Anxiety and Wit Go to Lunch
We are, fundamentally, storytellers. The ways we understand our lives and our worlds are through a series of stories we repeat to ourselves and to each other. And so when those stories are frankly examined, taken apart, and retold with more audacity and truth than usual, it serves us well to pay attention. This is precisely why storytellers like Mona Awad are national treasures worth listening to.
Awad’s short stories and essays have long been published in the likes of The Walrus, Maisonneuve, and McSweeney’s. Yet it is with her recently debuted novel 13 Ways of Looking at a Fat Girl that her writing prowess has garnered widespread critical acclaim, including the 40th Anniversary Amazon.ca First Novel Award, co-presented by the Walrus Foundation. “Promising” would be a gross understatement for this truly exciting author.
13 Ways of Looking at a Fat Girl, in the simplest of terms, is about a woman’s body and self. Awad traverses into a thorny landscape of weight anxiety and desire, illustrating it through the particular nature of key relationships - to other bodies, to female friends, to mothers, lovers, clothing, and food.
Forgoing a traditional structure, the book’s 13 chapters sprawl across the many manifestations of its main character Lizzie over the span of her life. From the teenage depths of suburbia, to masochistic lunches with loathed co-workers, we witness practices of validation and self-deprecation that are all at once familiar, hilarious, and sobering in their brazen depictions.
It doesn’t take long to realize that this is a story that doesn’t bother with patronizing or appeasing the reader. Awad doesn’t try to persuade you to like the main character, nor does she lay down a pretty landscape for uplifting music to cue. As Awad aptly puts it, “I’m always suspicious of the music”.
While this media-savvy era may now recognize the unrealistic pressures that the female body is subjected to, the dominant body-positive narrative is still limited to neatly packaged feel-good stories of fat-phobic struggle and triumph. Rarely do people delve into the depth of the mind’s anxiety and the lifelong experience of a chokehold obsession. Awad actively grapples with these idealized transformations, asking: “Can you ever actually leave a self behind? Are there emotional and psychological repercussions for physical transformation? Of course there are.”
13 Ways of Looking at a Fat Girl is as much about body image as it is about female friendships, which receive a refreshingly nuanced treatment. Awad illustrates the ways in which those dynamics can be riddled with both affection and venom -- a conditional kind of intimacy based on shared interests and shared envy.
Awad isn’t afraid of the darkness – instead, she casts a stark light that is neither flattering nor sensationalistic of those awkward sexual encounters or darkly comedic changing room nightmares. It is this unsurprising when Awad describes working on the book as emotionally demanding. “I felt a real obligation and commitment to getting it right. I had to step away if it rang untrue. It took a lot out of me and needed lots of patience.”

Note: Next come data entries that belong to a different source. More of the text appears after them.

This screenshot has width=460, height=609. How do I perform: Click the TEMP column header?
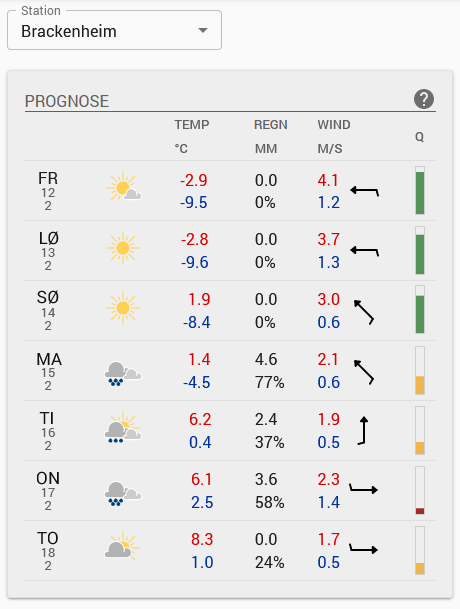point(192,125)
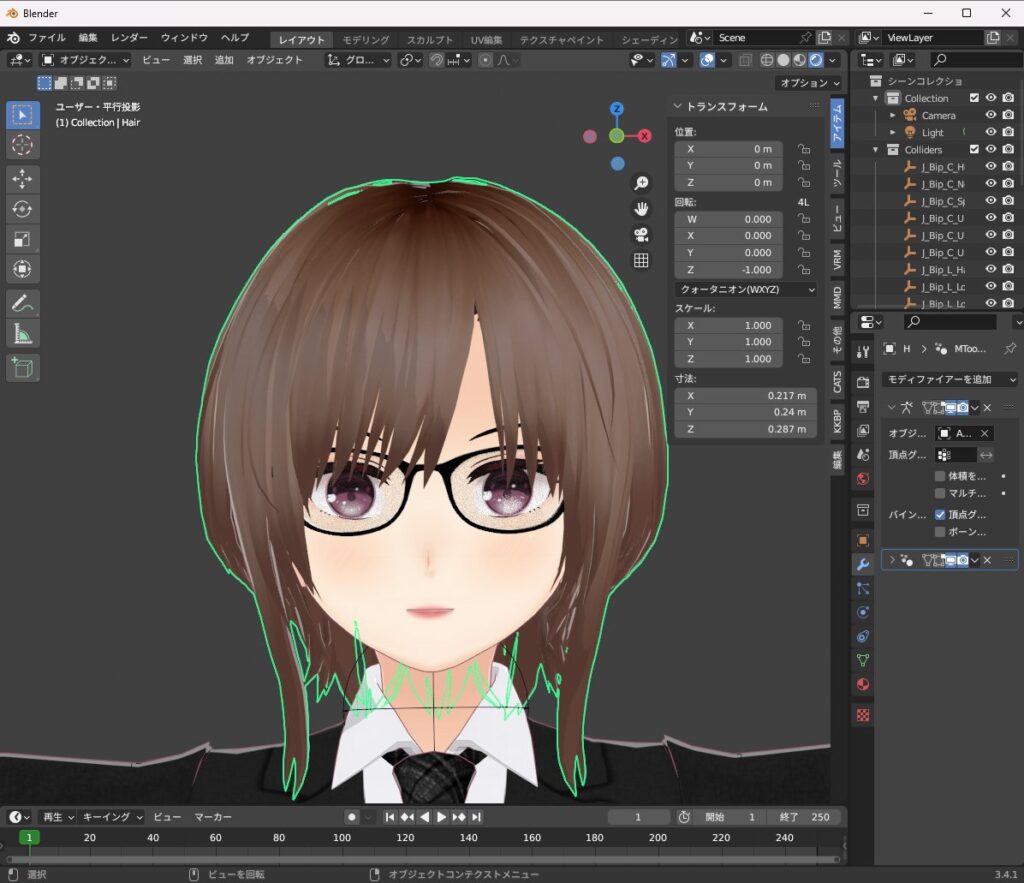This screenshot has height=883, width=1024.
Task: Switch to the CATS side panel tab
Action: tap(839, 381)
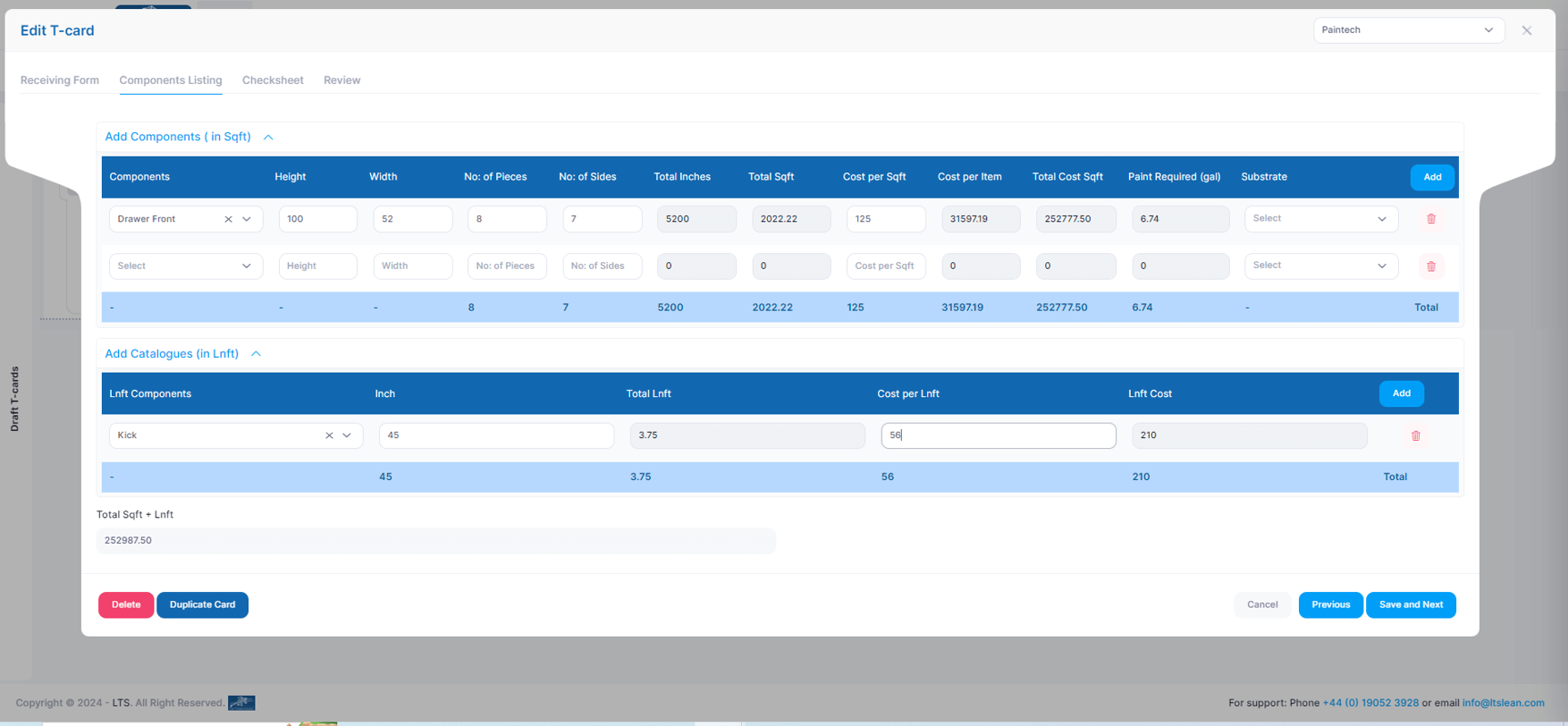Click Add button in Lnft Components header
Image resolution: width=1568 pixels, height=726 pixels.
pos(1401,393)

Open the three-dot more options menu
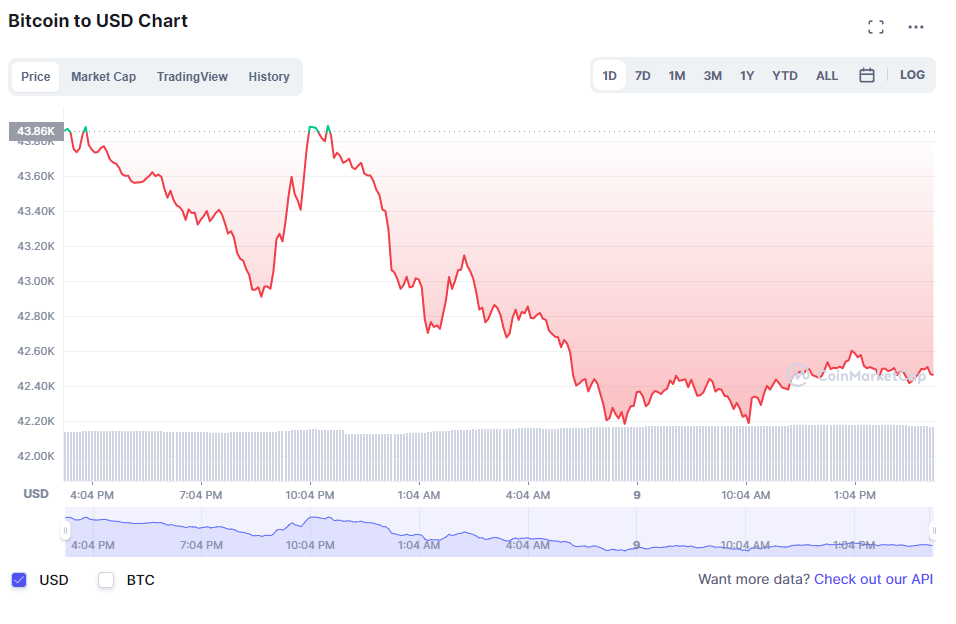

Born to an Egyptian father and French-Canadian mother, Awad grew up in Montreal with a high school stint in Mississauga (or as dubbed in 13, “Misery Saga”). In a predominantly white, protestant school, being an Arab was rare enough. Yet with her mixed heritage, ambiguity made her “an outsider even to outsiders”. Neither fully here nor there, Awad finds respite in the broader identification of ‘Canadian’. Awad affirms that this does not erase the influence of her parents’ culture upon her own identity, but rather allows for its greater complexity.

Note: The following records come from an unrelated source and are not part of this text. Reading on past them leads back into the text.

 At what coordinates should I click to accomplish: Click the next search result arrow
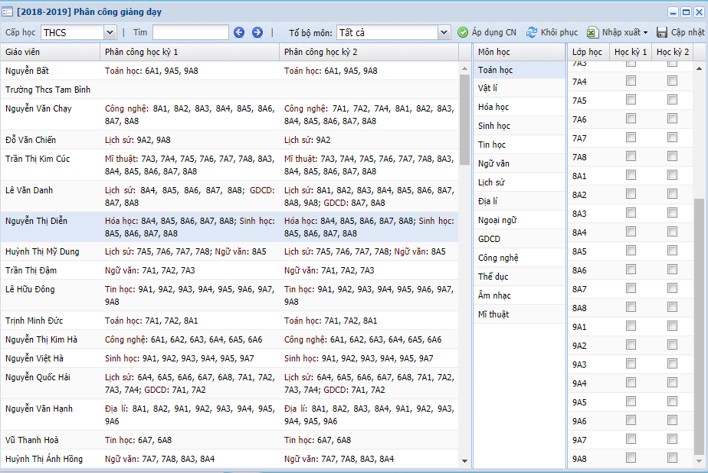pos(257,32)
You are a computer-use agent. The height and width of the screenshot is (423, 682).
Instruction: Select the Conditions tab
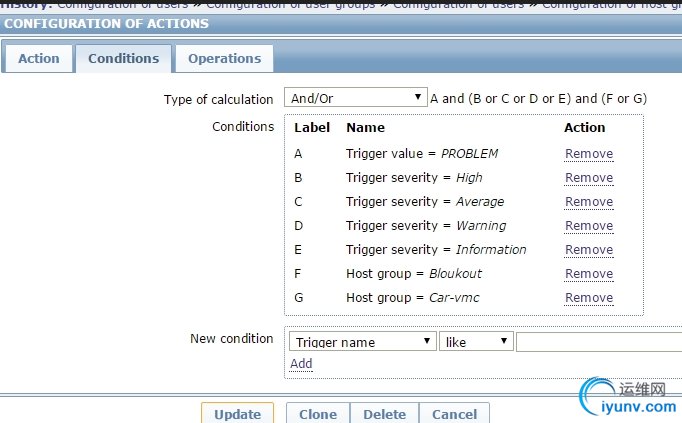click(x=124, y=59)
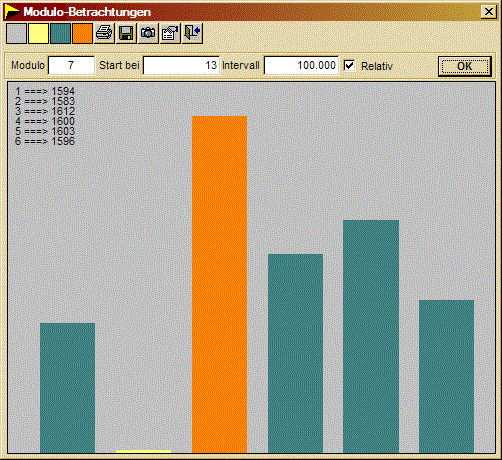Click the leftmost teal bar
The height and width of the screenshot is (460, 502).
[67, 388]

First and foremost, however, Awad defines herself as a writer. As a child, her mother used to bring her along to the deli she worked at, where young Mona would use the paper placemats as a canvas for her tales. In her teenage years, poetry became her primary mode of expression. That is, until the poems kept getting longer and longer, leading Awad to discover that stories were her ultimately preferred medium.

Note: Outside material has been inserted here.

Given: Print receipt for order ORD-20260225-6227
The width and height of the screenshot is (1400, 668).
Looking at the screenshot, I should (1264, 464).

When asked what inspires her most to write, Awad answers, “I am endlessly fascinated by the dynamics that unfold between people -- what is said and unsaid contains so much possibility, so much story, that alone I can chronicle forever”.
And to that desire, she has definitely committed. Starting with her undergrad at York University, Awad continued her pursuit of chronicling forever by completing an MFA in Fiction from Brown University and a MScR in English literature from the University of Edinburgh, where she wrote her dissertation on fear and the fairy tale. Now entering her third year PhD at Denver University, we’re promised that her dissertation will be a collection of short stories with a supernatural element inspired by her previous Masters research.
For young creatives seeking to carve their own path, Awad advises: “Be unafraid to be bold. Be unafraid to have something at stake. Read widely and deeply. Watch the world, and note what turns you on about it and what turns you off. Notice it for real.”